En tant que telle, une idée de business n’est généralement pas protégée par le droit. Ce sont ses déclinaisons concrètes, techniques ou créatives, qui peuvent faire l’objet d’une protection juridique.
Innovations techniques : brevets et savoir-faire
Lorsqu’un projet repose sur un produit ou un procédé technique nouveau, le brevet constitue l’outil de référence. Il accorde à son titulaire un droit exclusif d’exploitation pour une durée déterminée, les plus souvent vingt ans.
Par exemple, une entreprise agroalimentaire ayant mis au point un procédé innovant de conservation peut faire de ce brevet un actif clé, notamment lors d’un audit d’entreprise ou dans la perspective d’une cession.
Lorsque les conditions de brevetabilité ne sont pas réunies, ou lorsqu’une protection sans limite de durée est recherchée, le recours au secret des affaires s’impose. Cette option nécessite une organisation rigoureuse : limitation des accès à l’information, procédures internes et accords de confidentialité formalisés avec les collaborateurs et partenaires.
Identité commerciale : marque, nom commercial et nom de domaine
La différenciation passe aussi par l’identité de l’entreprise. Le nom, le logo et les signes distinctifs participent à la construction de la notoriété et doivent être sécurisés.
Le dépôt de marque auprès de l’INPI confère un droit exclusif d’exploitation sur le territoire concerné. Associé à l’enregistrement des noms de domaine, il permet de prévenir les usages frauduleux ou les confusions avec des acteurs concurrents.
Ainsi, une entrepreneure développant une activité de création artisanale en ligne peut protéger efficacement son univers de marque et disposer de recours en cas d’atteinte à son identité visuelle ou commerciale.
Créations intellectuelles : la protection par le droit d’auteur
Les œuvres originales de l’esprit bénéficient automatiquement de la protection du droit d’auteur. Cela concerne notamment les logiciels, sites internet, supports pédagogiques, bases de données ou outils d’analyse développés en interne.
Une start-up ayant conçu un algorithme d’aide à la décision ou un outil d’analyse de rentabilité voit ainsi son code source protégé sans formalité particulière. Toutefois, des dispositifs d’horodatage peuvent être utiles pour établir la preuve de l’antériorité en cas de litige.Sécuriser l’entreprise de l’intérieur : prévention et gestion des risques
La protection de la propriété intellectuelle ne repose pas uniquement sur des dépôts officiels. Elle implique également une politique interne cohérente, orientée vers la prévention des risques.

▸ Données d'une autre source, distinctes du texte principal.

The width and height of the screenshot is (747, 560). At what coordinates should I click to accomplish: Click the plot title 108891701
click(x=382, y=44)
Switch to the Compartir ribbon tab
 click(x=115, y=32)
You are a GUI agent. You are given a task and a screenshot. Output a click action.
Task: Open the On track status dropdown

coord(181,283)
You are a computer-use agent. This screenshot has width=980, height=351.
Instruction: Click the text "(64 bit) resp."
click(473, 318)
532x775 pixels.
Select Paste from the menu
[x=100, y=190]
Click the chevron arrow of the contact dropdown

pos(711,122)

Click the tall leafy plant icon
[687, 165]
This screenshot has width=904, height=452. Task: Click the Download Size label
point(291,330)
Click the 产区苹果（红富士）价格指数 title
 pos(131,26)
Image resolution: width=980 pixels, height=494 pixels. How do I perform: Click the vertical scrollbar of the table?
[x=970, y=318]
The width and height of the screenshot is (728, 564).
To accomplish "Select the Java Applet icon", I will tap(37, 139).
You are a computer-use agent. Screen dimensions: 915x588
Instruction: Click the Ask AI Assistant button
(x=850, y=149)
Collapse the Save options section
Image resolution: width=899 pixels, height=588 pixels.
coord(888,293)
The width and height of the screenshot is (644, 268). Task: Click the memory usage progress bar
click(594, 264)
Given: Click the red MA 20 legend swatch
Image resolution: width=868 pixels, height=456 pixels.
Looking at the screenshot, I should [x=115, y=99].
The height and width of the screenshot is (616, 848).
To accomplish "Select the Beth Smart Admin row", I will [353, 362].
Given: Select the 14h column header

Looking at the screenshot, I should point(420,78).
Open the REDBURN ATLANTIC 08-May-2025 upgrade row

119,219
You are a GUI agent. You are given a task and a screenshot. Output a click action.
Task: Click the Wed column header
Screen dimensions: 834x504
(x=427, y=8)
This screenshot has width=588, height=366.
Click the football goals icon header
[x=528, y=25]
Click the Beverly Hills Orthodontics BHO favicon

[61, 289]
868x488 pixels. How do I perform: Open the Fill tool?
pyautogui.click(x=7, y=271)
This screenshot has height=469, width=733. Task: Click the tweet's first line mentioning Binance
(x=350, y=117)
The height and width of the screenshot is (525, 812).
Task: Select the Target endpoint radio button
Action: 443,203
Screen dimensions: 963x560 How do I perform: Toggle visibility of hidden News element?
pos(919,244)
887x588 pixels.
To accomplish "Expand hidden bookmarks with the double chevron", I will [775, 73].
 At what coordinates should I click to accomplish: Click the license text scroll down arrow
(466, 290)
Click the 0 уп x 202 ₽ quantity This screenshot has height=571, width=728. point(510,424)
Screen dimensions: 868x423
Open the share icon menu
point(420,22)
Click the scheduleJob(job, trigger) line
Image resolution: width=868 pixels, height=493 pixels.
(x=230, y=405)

Encadrer les relations contractuelles
Dès lors que des informations sensibles sont partagées — étude de rentabilité, business plan, méthodes ou données stratégiques — la mise en place d’accords de non-divulgation est indispensable.
Ces précautions s’appliquent aussi bien aux partenaires externes (fournisseurs, investisseurs, prestataires) qu’aux relations internes. Les contrats de travail, en particulier pour les postes stratégiques, doivent intégrer des clauses de confidentialité et, lorsque cela est pertinent, de non-concurrence.
Constituer des preuves d’antériorité
Documenter chaque étape du développement du projet est une bonne pratique. Notes de conception, prototypes, échanges électroniques ou journaux de recherche constituent autant d’éléments permettant de démontrer la paternité d’une création.
Des solutions simples, comme les dispositifs de dépôt permettant de dater officiellement une œuvre ou un concept, facilitent la preuve en cas de contentieux.Le rôle clé de l’accompagnement en pilotage d’entreprise
La réglementation en matière de propriété intellectuelle peut s’avérer complexe, notamment lors des phases de création, de croissance ou de réorganisation. Le recours à un expert en pilotage d’entreprise permet de structurer cette démarche et d’éviter des erreurs coûteuses.
Un appui stratégique pour valoriser les actifs immatériels
Au-delà d’un simple audit, le conseiller accompagne le dirigeant dans plusieurs dimensions essentielles :
• Identifier les actifs immatériels stratégiques : technologies, marques, méthodes de gestion ou outils financiers.
• Aligner la protection avec les objectifs de développement : choix entre une protection nationale ou internationale, arbitrage entre brevets, marques ou secret des affaires.
• Renforcer la valeur de l’entreprise : une propriété intellectuelle sécurisée constitue un levier de valorisation lors d’une levée de fonds, d’une cession ou d’une recherche de financement.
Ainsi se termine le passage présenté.